From patch status data, the central steering metrics of a patch management programme can be derived: Mean Time to Remediate (MTTR) – how long does it take on average to remediate a known vulnerability? Patch Compliance Rate – what percentage of systems meet the defined patch standard for critical, high, and medium vulnerabilities? Vulnerability Age – how many days are vulnerabilities open on average? These metrics are not only relevant for internal reporting but are explicitly embedded in regulatory frameworks: ISO 27001 Annex A.8.8 requires documented technical vulnerability management, NIS2 Article 21 mandates risk-based measures that presuppose measurable patch status monitoring. Auditors do not ask about the process – they ask for evidence.

An effective patch management process begins with complete asset visibility: you cannot patch what you do not know about. We ensure your system inventory is complete and current – a critical step that in many projects requires more effort than expected. On this foundation, a continuous vulnerability scan is built that identifies new CVEs in your environment within hours.

Prioritising identified vulnerabilities is the heart of the process. CVSS scores alone are insufficient: a critical vulnerability (CVSS 9.8) on an isolated internal system is less urgent than a medium vulnerability (CVSS 6.5) on a publicly accessible web server. We prioritise based on a combination of CVSS score, exploit availability (EPSS), asset criticality, and actual reachability.

Based on this prioritisation we define SLA classes: Critical (CVSS 9+, actively exploited): 24–72 hours. High (CVSS 7–9): 7–14 days. Medium: 30 days. Low: 90 days. These SLAs are anchored in a patch governance process that defines responsibilities, escalation paths, and exception approvals.

The choice of the right tools depends on your infrastructure and operating model. For Windows-heavy environments, Microsoft Endpoint Configuration Manager (MECM/SCCM) or Intune offer structured patch distribution with group-based rollout rings. For heterogeneous Linux/Windows environments, Ansible or Puppet are powerful automation platforms. For continuous vulnerability scanning we use Tenable, Qualys, Rapid7, or OpenVAS depending on requirements.

Critical is the integration of these tools into a coherent workflow: the vulnerability scanner identifies new CVEs, delivers results to a central VM platform, which prioritises and creates tickets (Jira, ServiceNow), the patch management tool distributes updates according to defined ring groups (test, pilot, production), and the scanner verifies successful remediation after deployment.
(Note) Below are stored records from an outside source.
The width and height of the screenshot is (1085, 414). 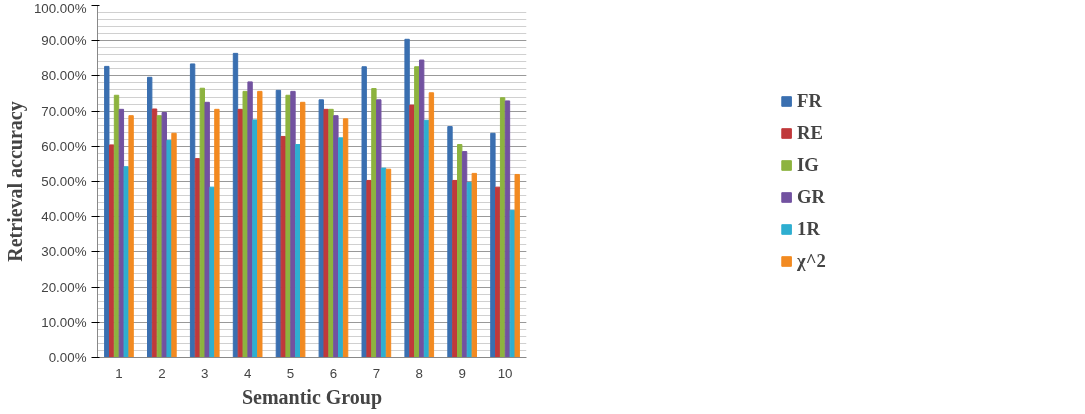 What do you see at coordinates (64, 217) in the screenshot?
I see `y-tick-label: 40.00%` at bounding box center [64, 217].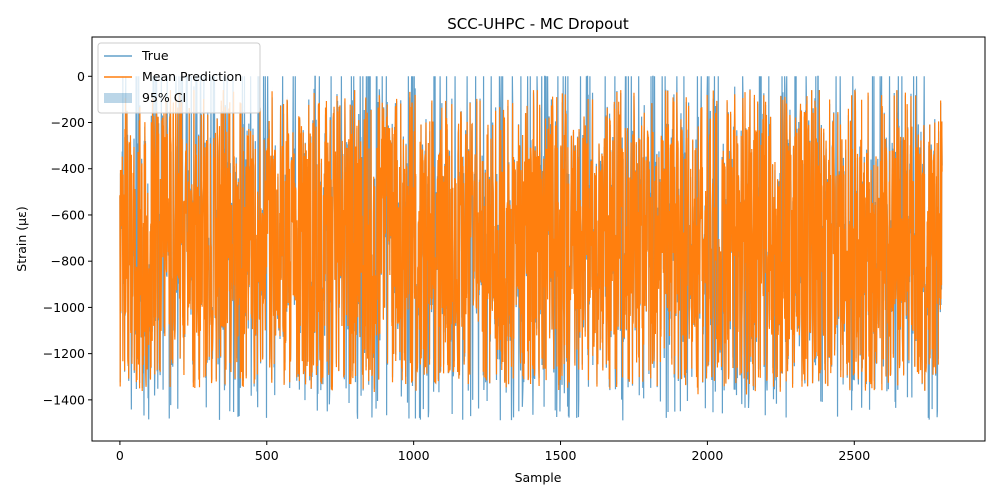 The image size is (1000, 500). I want to click on y-tick-label: −200, so click(68, 122). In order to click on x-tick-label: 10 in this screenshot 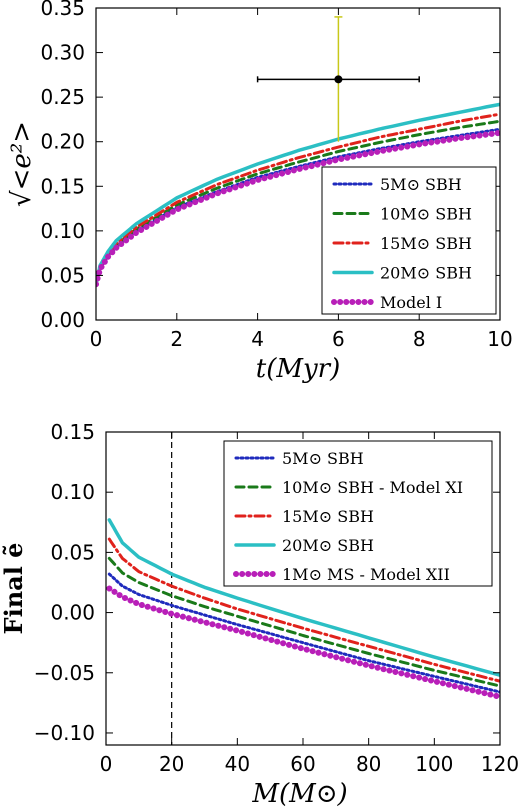, I will do `click(500, 339)`. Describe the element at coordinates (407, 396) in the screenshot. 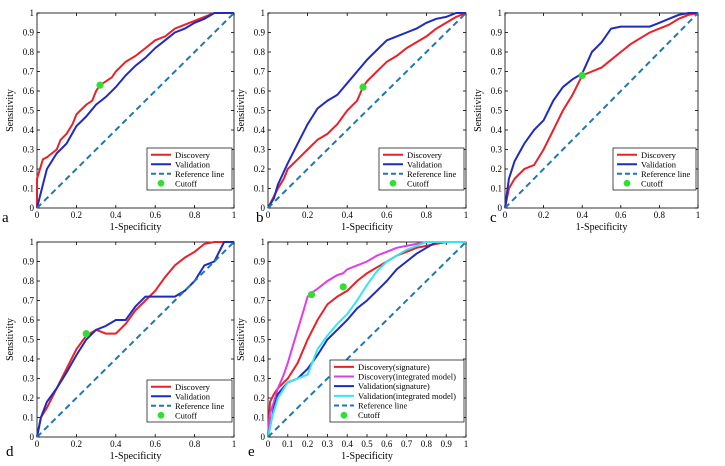

I see `legend-label: Validation(integrated model)` at that location.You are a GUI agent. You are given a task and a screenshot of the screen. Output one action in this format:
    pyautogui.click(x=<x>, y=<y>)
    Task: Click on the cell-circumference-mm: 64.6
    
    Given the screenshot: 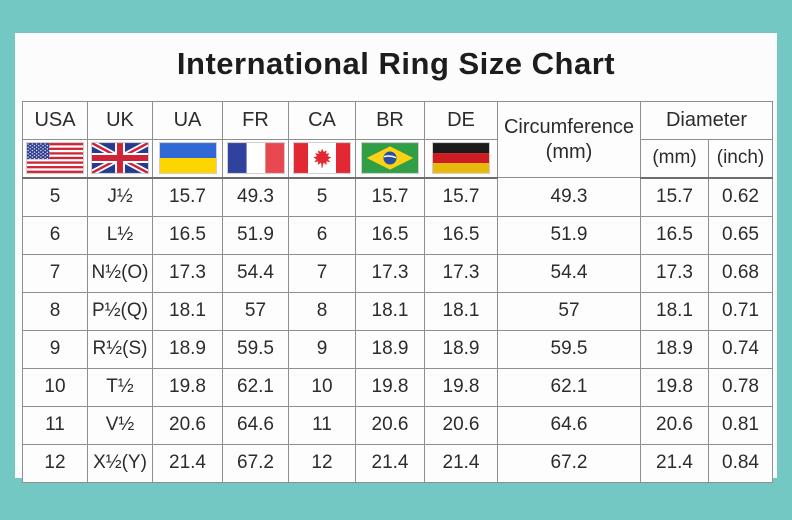 What is the action you would take?
    pyautogui.click(x=569, y=425)
    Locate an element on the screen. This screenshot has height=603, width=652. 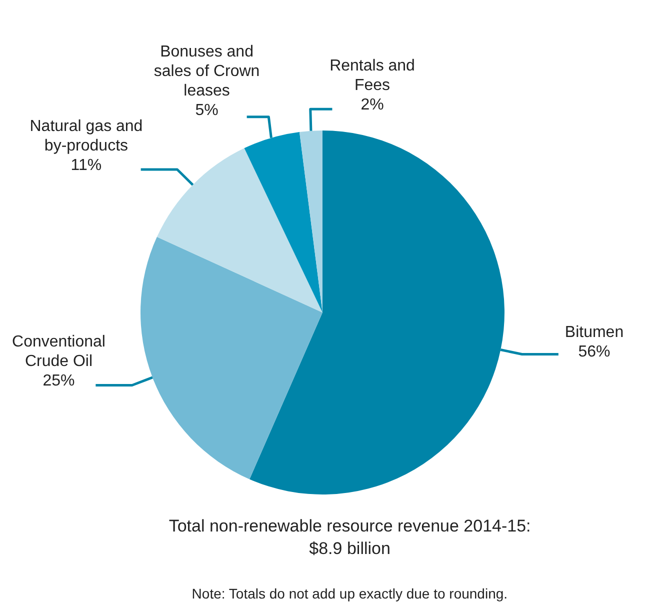
data-label: 2% is located at coordinates (372, 105).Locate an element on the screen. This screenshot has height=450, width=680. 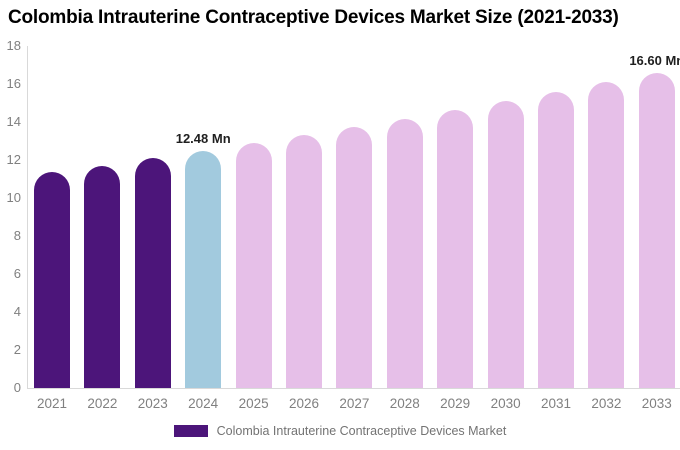
x-axis-line is located at coordinates (354, 388). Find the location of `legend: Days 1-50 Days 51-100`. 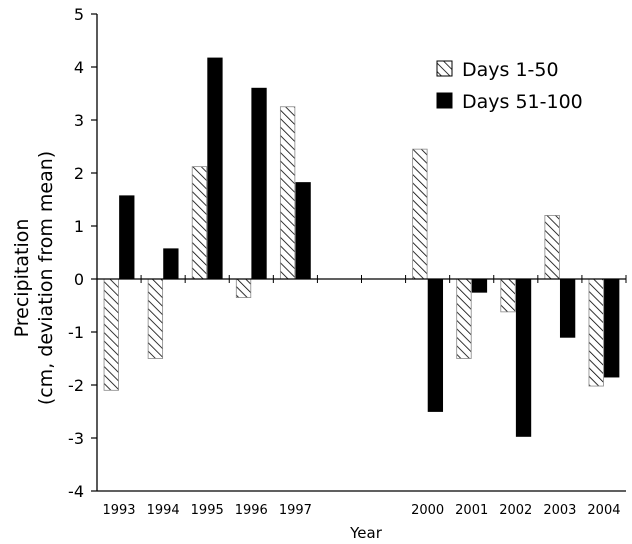

legend: Days 1-50 Days 51-100 is located at coordinates (510, 86).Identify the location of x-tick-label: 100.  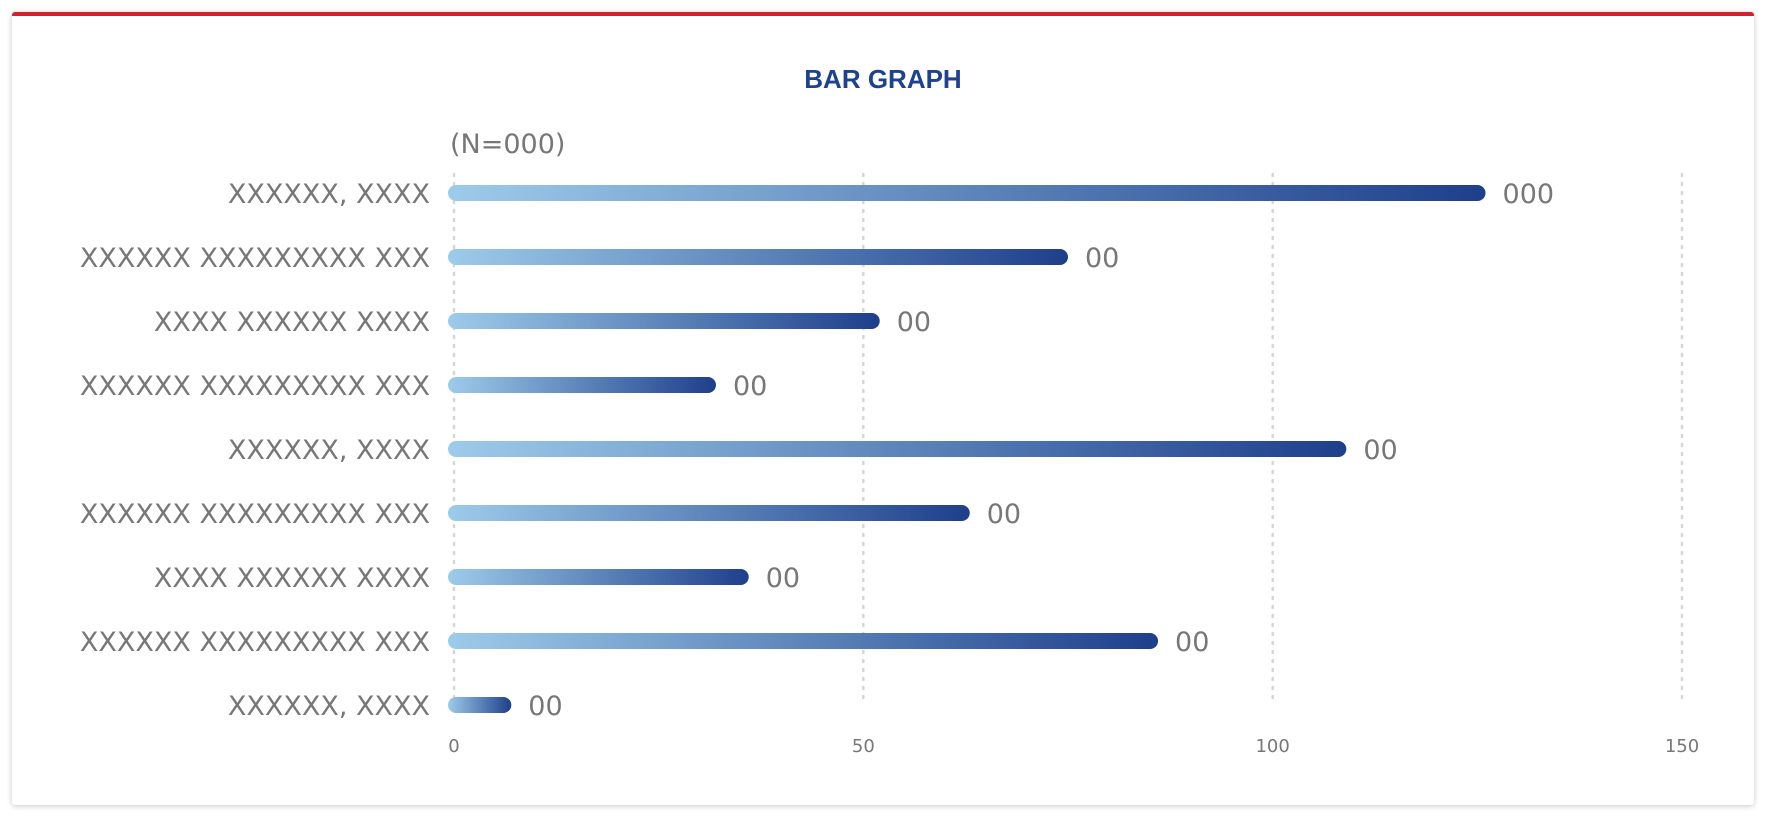
(1272, 746).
This cycle should run without manual intervention – except for risk decisions.

Emergency patch processes are a frequently overlooked element. When zero-day vulnerabilities or actively exploited critical CVEs become known – as with Log4Shell, ProxyLogon, or PrintNightmare – normal patch cycles are insufficient. We define clear escalation processes and emergency rollout procedures that enable a response time of a few hours.